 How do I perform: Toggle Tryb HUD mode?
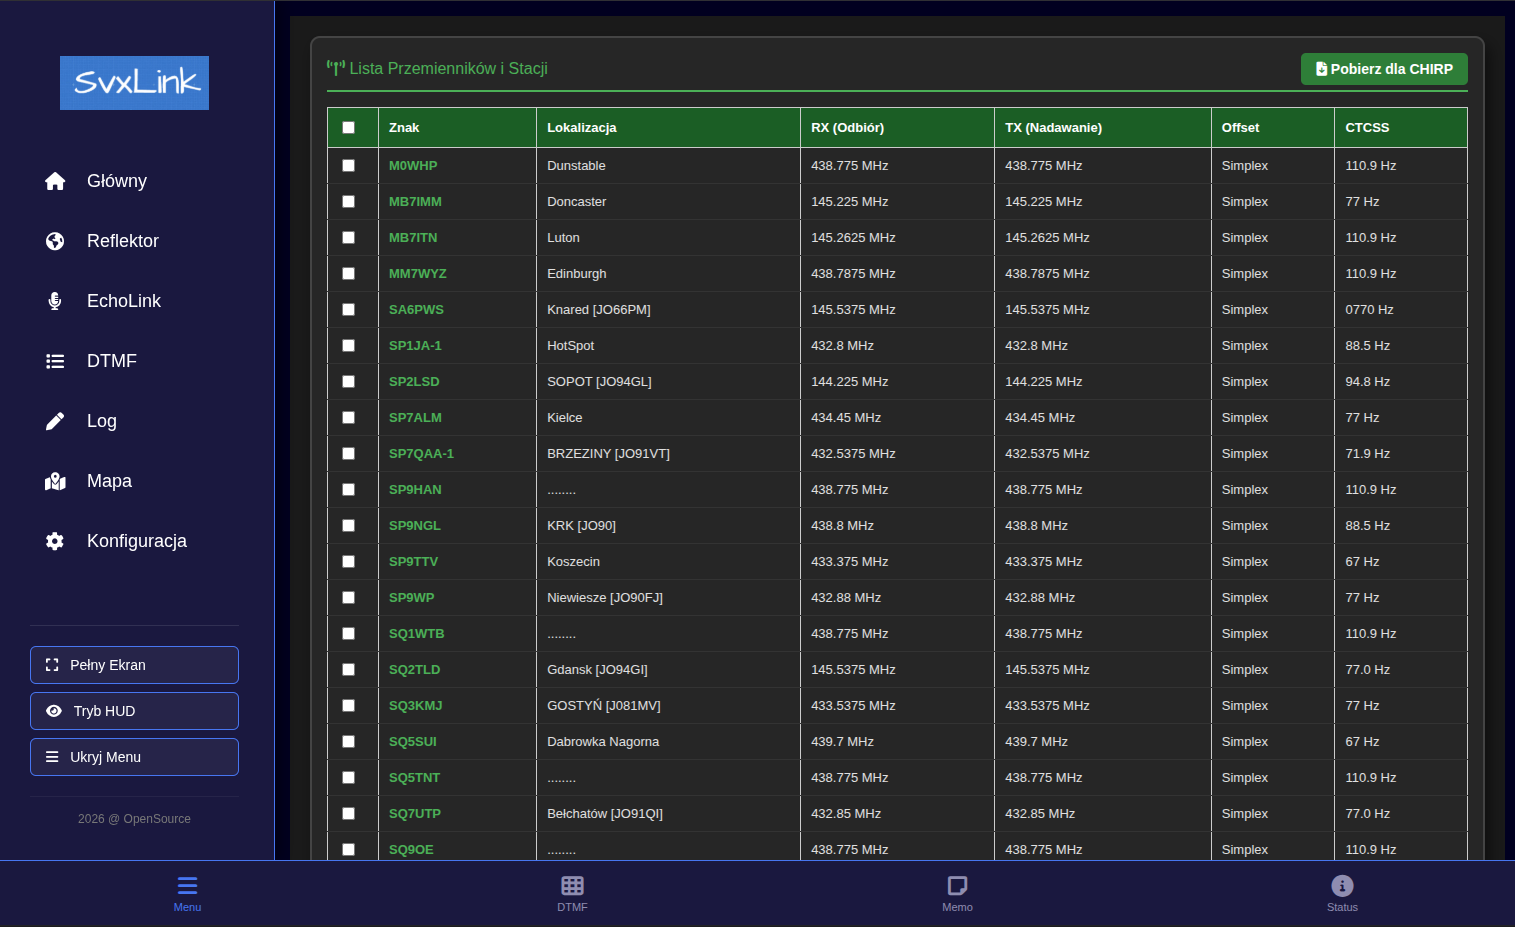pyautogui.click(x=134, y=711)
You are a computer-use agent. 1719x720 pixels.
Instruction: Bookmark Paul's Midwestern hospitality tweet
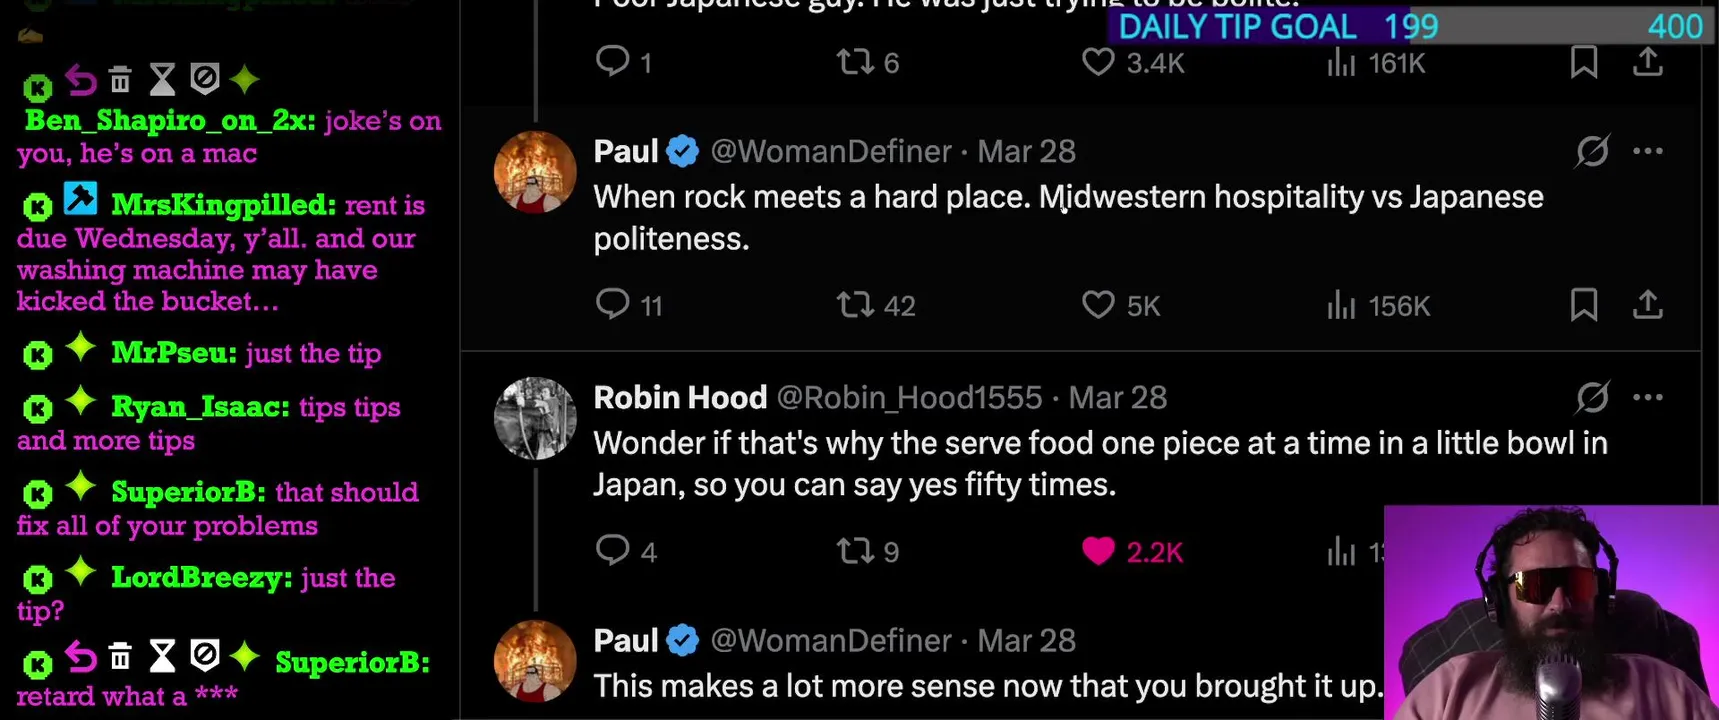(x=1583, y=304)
|---|
- Directions -
Print, exactly as written, the lines from the one containing "You are a computer-use" to the end of the material, both ends included, and nothing else; no pictures.

- Exercise result -
You are a computer-use agent. 1719x720 pixels.
Instruction: Bookmark Paul's Midwestern hospitality tweet
(x=1583, y=304)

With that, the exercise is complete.